1script - 8:47 pm on Apr 26, 2010 (gmt 0)
They may have no sitemap.xml, a sitemap.xml that only has "important" pages or a sitemap.xml that only has higher level pages and they are relying on the bots to find deeper pages from there e.g. an ecom site that has sub-cat pages listed but not product pages because links to all product pages are on the sitemap listed sub-cat pages.
OK, I see ... In my case I have an exact opposite of such "incomplete" sitemap - I have all the content pages but, looking at the sitemap.xml you would not have guesses exactly how you arrive at those pages because all the intermediate navigation steps (one of two, depending on how old the content is) are missing in sitemaps.xml.

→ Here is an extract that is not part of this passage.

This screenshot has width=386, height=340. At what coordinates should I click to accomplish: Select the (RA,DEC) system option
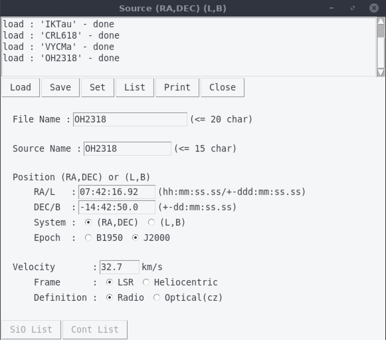pyautogui.click(x=89, y=223)
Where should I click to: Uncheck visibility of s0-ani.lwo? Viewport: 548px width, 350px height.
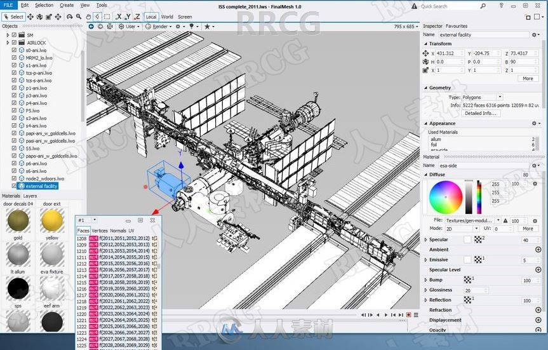(15, 50)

The thing that got me worried is that since, as you point out, sitemap.xml is not the only signal used for discovery/ranking, by excluding intermediate navigational URLs from sitemap, I am saying that these navigational URLs are not important and yet they may be important from the standpoint of ranking the content pages they link to.
So, the question then becomes: do you make your sitemap.xml smaller by leaving only essential content pages in it and hoping that higher percentage of the sitemap URLs will get crawled or you "cramp" as many URLs into the sitemap as possible with an aim to have maybe lower amount of content URLs crawled but have the supporting navigational structure crawled as well.